- Problem description -
Please rewrite the records below as a numbered list with one entry per line, leaving out any blank lines.

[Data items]
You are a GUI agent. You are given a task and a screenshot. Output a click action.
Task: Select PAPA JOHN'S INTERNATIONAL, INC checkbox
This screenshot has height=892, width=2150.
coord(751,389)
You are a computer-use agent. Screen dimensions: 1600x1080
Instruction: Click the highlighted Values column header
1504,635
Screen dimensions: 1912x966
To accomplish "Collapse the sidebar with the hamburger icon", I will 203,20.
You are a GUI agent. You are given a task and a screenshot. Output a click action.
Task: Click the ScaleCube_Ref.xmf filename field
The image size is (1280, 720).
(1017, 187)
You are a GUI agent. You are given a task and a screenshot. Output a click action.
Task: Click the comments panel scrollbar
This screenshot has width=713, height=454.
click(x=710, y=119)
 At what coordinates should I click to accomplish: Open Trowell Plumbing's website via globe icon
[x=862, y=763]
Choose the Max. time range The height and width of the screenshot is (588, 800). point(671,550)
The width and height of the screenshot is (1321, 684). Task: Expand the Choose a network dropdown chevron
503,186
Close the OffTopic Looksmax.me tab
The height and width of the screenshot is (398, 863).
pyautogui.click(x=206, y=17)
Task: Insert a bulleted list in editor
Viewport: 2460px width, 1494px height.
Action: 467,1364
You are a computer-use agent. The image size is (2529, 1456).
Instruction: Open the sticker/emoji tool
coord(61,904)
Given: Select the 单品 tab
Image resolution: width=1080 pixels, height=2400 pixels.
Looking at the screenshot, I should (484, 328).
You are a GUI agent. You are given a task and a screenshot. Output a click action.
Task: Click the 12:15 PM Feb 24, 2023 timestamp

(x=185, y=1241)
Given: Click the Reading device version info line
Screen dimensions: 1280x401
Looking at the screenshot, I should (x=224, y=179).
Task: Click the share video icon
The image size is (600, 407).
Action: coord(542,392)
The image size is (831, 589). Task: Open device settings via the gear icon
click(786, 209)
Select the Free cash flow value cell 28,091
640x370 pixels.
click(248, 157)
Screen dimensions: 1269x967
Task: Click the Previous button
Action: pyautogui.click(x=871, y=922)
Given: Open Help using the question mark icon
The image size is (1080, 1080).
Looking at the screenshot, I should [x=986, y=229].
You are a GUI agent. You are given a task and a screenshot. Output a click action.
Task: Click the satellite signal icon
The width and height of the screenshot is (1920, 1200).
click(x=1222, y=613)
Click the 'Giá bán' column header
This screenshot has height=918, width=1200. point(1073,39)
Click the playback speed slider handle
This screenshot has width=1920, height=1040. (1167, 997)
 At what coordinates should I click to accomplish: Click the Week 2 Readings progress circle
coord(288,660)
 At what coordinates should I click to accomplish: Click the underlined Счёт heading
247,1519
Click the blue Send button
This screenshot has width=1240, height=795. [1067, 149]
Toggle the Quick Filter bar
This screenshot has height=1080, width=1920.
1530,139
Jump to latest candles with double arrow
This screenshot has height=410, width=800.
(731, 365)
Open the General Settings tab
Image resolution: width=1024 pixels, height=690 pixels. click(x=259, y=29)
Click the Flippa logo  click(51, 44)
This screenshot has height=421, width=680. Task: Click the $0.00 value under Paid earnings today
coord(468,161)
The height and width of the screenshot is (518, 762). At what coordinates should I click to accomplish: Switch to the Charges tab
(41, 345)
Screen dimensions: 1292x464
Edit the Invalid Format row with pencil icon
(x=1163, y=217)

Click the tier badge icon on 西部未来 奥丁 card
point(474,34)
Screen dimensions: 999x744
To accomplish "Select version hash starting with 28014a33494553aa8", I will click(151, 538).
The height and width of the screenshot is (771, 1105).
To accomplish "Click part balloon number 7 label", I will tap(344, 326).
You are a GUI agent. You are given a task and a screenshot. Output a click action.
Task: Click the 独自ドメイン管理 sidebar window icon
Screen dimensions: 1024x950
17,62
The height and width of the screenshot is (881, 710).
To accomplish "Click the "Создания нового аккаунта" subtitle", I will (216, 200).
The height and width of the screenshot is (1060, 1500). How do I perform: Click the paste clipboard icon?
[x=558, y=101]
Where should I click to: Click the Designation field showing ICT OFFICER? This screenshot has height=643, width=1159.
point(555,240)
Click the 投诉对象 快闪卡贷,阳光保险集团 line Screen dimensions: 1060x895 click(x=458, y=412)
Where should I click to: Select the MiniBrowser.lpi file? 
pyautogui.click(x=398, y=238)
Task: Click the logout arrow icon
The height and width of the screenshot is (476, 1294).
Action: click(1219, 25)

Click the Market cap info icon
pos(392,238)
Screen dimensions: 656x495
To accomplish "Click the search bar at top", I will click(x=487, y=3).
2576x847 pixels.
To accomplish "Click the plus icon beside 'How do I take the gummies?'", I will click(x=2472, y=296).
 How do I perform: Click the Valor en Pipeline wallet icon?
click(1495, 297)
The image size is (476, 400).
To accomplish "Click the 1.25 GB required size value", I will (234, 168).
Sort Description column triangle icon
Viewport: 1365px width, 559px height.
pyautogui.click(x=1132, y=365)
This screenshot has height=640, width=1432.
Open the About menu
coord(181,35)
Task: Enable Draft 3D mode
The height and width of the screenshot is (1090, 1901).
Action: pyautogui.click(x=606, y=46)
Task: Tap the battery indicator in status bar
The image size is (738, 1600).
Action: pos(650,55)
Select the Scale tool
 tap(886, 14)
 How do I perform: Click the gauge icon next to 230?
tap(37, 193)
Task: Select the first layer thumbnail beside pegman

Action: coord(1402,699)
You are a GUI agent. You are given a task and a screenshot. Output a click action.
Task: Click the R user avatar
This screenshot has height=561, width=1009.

- Result for this task -
1. You are a GUI agent. You are given a task and a screenshot. Output a click action.
2. Task: Select PAPA JOHN'S INTERNATIONAL, INC checkbox
3. This screenshot has height=892, width=2150.
4. coord(751,389)
5. You are a computer-use agent. Screen dimensions: 1600x1080
6. Instruction: Click the highlighted Values column header
7. 1504,635
8. Screen dimensions: 1912x966
9. To accomplish "Collapse the sidebar with the hamburger icon", I will 203,20.
10. You are a GUI agent. You are given a task and a screenshot. Output a click action.
11. Task: Click the ScaleCube_Ref.xmf filename field
12. The image size is (1280, 720).
13. (1017, 187)
14. You are a GUI agent. You are given a task and a screenshot. Output a click action.
15. Task: Click the comments panel scrollbar
16. This screenshot has width=713, height=454.
17. click(x=710, y=119)
18.  At what coordinates should I click to accomplish: Open Trowell Plumbing's website via globe icon
19. [x=862, y=763]
20. Choose the Max. time range The height and width of the screenshot is (588, 800). point(671,550)
21. The width and height of the screenshot is (1321, 684). Task: Expand the Choose a network dropdown chevron
22. 503,186
23. Close the OffTopic Looksmax.me tab
24. The height and width of the screenshot is (398, 863).
25. pyautogui.click(x=206, y=17)
26. Task: Insert a bulleted list in editor
27. Viewport: 2460px width, 1494px height.
28. Action: 467,1364
29. You are a computer-use agent. The image size is (2529, 1456).
30. Instruction: Open the sticker/emoji tool
31. coord(61,904)
32. Given: Select the 单品 tab
33. Image resolution: width=1080 pixels, height=2400 pixels.
34. Looking at the screenshot, I should (484, 328).
35. You are a GUI agent. You are given a task and a screenshot. Output a click action.
36. Task: Click the 12:15 PM Feb 24, 2023 timestamp
37. (x=185, y=1241)
38. Given: Click the Reading device version info line
39. Screen dimensions: 1280x401
40. Looking at the screenshot, I should (x=224, y=179).
41. Task: Click the share video icon
42. The image size is (600, 407).
43. Action: coord(542,392)
44. The image size is (831, 589). Task: Open device settings via the gear icon
45. click(786, 209)
46. Select the Free cash flow value cell 28,091
47. 640x370 pixels.
48. click(248, 157)
49. Screen dimensions: 1269x967
50. Task: Click the Previous button
51. Action: pyautogui.click(x=871, y=922)
52. Given: Open Help using the question mark icon
53. The image size is (1080, 1080).
54. Looking at the screenshot, I should [x=986, y=229].
55. You are a GUI agent. You are given a task and a screenshot. Output a click action.
56. Task: Click the satellite signal icon
57. The width and height of the screenshot is (1920, 1200).
58. click(x=1222, y=613)
59. Click the 'Giá bán' column header
60. This screenshot has height=918, width=1200. point(1073,39)
61. Click the playback speed slider handle
62. This screenshot has width=1920, height=1040. (1167, 997)
63.  At what coordinates should I click to accomplish: Click the Week 2 Readings progress circle
64. coord(288,660)
65.  At what coordinates should I click to accomplish: Click the underlined Счёт heading
66. 247,1519
67. Click the blue Send button
68. This screenshot has width=1240, height=795. [1067, 149]
69. Toggle the Quick Filter bar
70. This screenshot has height=1080, width=1920.
71. 1530,139
72. Jump to latest candles with double arrow
73. This screenshot has height=410, width=800.
74. (731, 365)
75. Open the General Settings tab
76. Image resolution: width=1024 pixels, height=690 pixels. click(x=259, y=29)
77. Click the Flippa logo  click(51, 44)
78. This screenshot has height=421, width=680. Task: Click the $0.00 value under Paid earnings today
79. coord(468,161)
80. The height and width of the screenshot is (518, 762). At what coordinates should I click to accomplish: Switch to the Charges tab
81. (41, 345)
82. Screen dimensions: 1292x464
83. Edit the Invalid Format row with pencil icon
84. (x=1163, y=217)
85. Click the tier badge icon on 西部未来 奥丁 card
86. point(474,34)
87. Screen dimensions: 999x744
88. To accomplish "Select version hash starting with 28014a33494553aa8", I will click(151, 538).
89. The height and width of the screenshot is (771, 1105).
90. To accomplish "Click part balloon number 7 label", I will tap(344, 326).
91. You are a GUI agent. You are given a task and a screenshot. Output a click action.
92. Task: Click the 独自ドメイン管理 sidebar window icon
93. Screen dimensions: 1024x950
94. 17,62
95. The height and width of the screenshot is (881, 710).
96. To accomplish "Click the "Создания нового аккаунта" subtitle", I will (216, 200).
97. The height and width of the screenshot is (1060, 1500). How do I perform: Click the paste clipboard icon?
98. [x=558, y=101]
99. Where should I click to: Click the Designation field showing ICT OFFICER? This screenshot has height=643, width=1159.
100. point(555,240)
101. Click the 投诉对象 快闪卡贷,阳光保险集团 line Screen dimensions: 1060x895 click(x=458, y=412)
102. Where should I click to: Select the MiniBrowser.lpi file? 
103. pyautogui.click(x=398, y=238)
104. Task: Click the logout arrow icon
105. The height and width of the screenshot is (476, 1294).
106. Action: click(1219, 25)
107. Click the Market cap info icon
108. pos(392,238)
109. Screen dimensions: 656x495
110. To accomplish "Click the search bar at top", I will click(x=487, y=3).
111. 2576x847 pixels.
112. To accomplish "Click the plus icon beside 'How do I take the gummies?'", I will click(x=2472, y=296).
113.  How do I perform: Click the Valor en Pipeline wallet icon?
114. click(1495, 297)
115. The image size is (476, 400).
116. To accomplish "Click the 1.25 GB required size value", I will (234, 168).
117. Sort Description column triangle icon
118. Viewport: 1365px width, 559px height.
119. pyautogui.click(x=1132, y=365)
120. This screenshot has height=640, width=1432.
121. Open the About menu
122. coord(181,35)
123. Task: Enable Draft 3D mode
124. The height and width of the screenshot is (1090, 1901).
125. Action: pyautogui.click(x=606, y=46)
126. Task: Tap the battery indicator in status bar
127. The image size is (738, 1600).
128. Action: pos(650,55)
129. Select the Scale tool
130.  tap(886, 14)
131.  How do I perform: Click the gauge icon next to 230?
132. tap(37, 193)
133. Task: Select the first layer thumbnail beside pegman
134. Action: coord(1402,699)
135. You are a GUI agent. You are given a task and a screenshot. Output a click action.
136. Task: Click the R user avatar
137. This screenshot has height=561, width=1009.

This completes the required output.